Адриенна стояла, пораженная удивлением. Ее бледность сменилась ярким румянцем. Затем румянец снова исчез. Губы побледнели и задрожали. Смущение девушки было так сильно, что она не могла выговорить ни слова и рукой схватилась за сердце, как бы желая унять его биение.
Господин де Монброн, испуганный внезапной переменой в лице Адриенны, ее бледностью, бросился к ней со словами:
— Боже! Бедное дитя! Что с вами?
Не отвечая, Адриенна жестом старалась его успокоить. Впрочем, наблюдая за изменением ее черт, граф успокоился и сам. Вместо горькой иронии и презрения лицо Адриенны, казалось, приобретало выражение неизъяснимо сладкого волнения. Она как будто с наслаждением прислушивалась к опьяняющему чувству счастья, овладевшему душой, и боялась потерять хотя бы частицу этого дивного ощущения. Но вдруг ей пришло на ум, что она обманывает себя иллюзией, что не так поняла графа, и с новой тревогой воскликнула, обращаясь к господину де Монброну:
— Но… это правда? То, что вы сказали?
— Что я вам сказал?
— Ну, да… что принц Джальма…
— Любит вас до безумия?.. Увы! Правда, к несчастью!
— Нет… нет… — с очаровательной наивностью воскликнула молодая девушка. — Не к несчастью… зачем так говорить!
— Что вы сказали? — воскликнул граф.
— Но… эта женщина? — спросила Адриенна, точно это слово жгло ее губы.
— Какая женщина?.. Кто же, кроме вас, может быть ею?
— Как? Так это была я?.. Неужели?
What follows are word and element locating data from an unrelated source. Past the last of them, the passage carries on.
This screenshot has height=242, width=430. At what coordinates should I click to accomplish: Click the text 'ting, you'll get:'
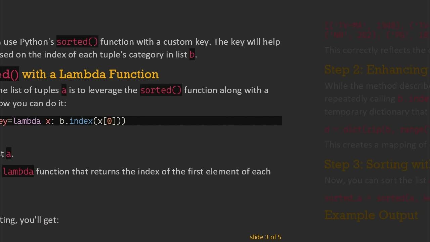pyautogui.click(x=30, y=220)
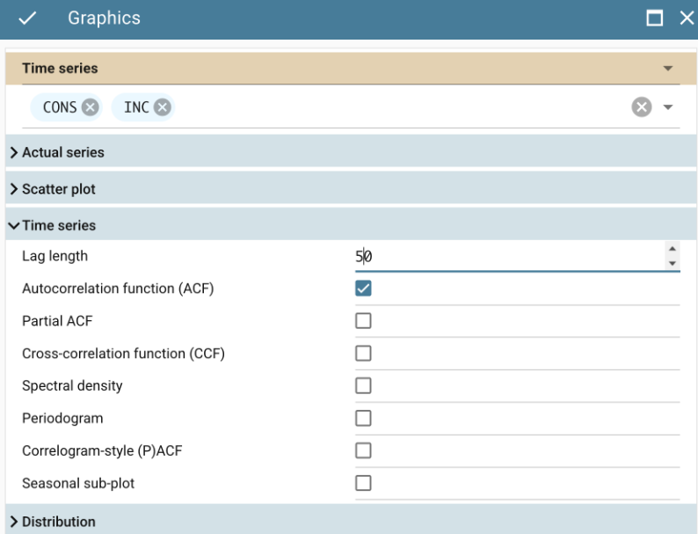
Task: Expand the Scatter plot section
Action: [59, 189]
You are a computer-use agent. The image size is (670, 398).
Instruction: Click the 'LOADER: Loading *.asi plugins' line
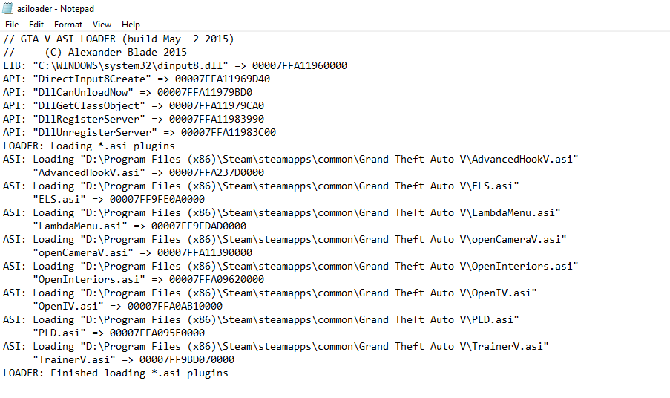89,146
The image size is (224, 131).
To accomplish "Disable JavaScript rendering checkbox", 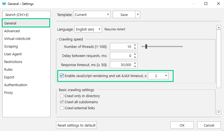I will (62, 75).
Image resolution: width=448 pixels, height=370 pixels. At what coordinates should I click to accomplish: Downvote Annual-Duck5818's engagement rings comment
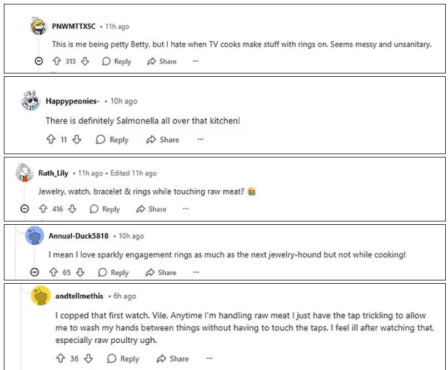[80, 273]
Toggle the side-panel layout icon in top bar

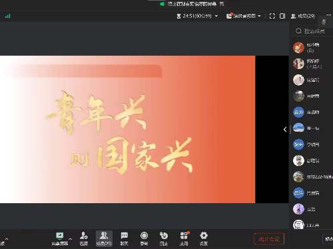[x=282, y=16]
Я… Одна я?
— Честное слово… и, поверьте моему опыту, я никогда не видал более искренней и трогательной страсти.
— И никогда в его сердце не было другой любви, кроме любви ко мне?
— Никогда!
— Однако… мне говорили…
— Кто?
— Господин Роден.
— Что Джальма…
— Через два дня после свидания со мной безумно влюбился!
— Вам сказал это… господин Роден! — воскликнул граф, внезапно пораженный новой мыслью. — Но ведь это он же сказал Джальме… что вы любите другого!..
— Я?!
— Ну да, это-то и приводит в отчаяние несчастного юношу!
— И меня приводило в отчаяние то же самое!
— Так, значит, вы его так же любите, как и он вас? — с радостью воскликнул господин де Монброн.
— Люблю ли я его! — вырвалось у Адриенны.
Ее слова прервал скромный стук в дверь.
— Кто-то из ваших людей. Успокойтесь! — сказал граф.
— Войдите! — взволнованным голосом произнесла Адриенна.
Вошла Флорина.
— Что случилось? — спросила ее мадемуазель де Кардовилль.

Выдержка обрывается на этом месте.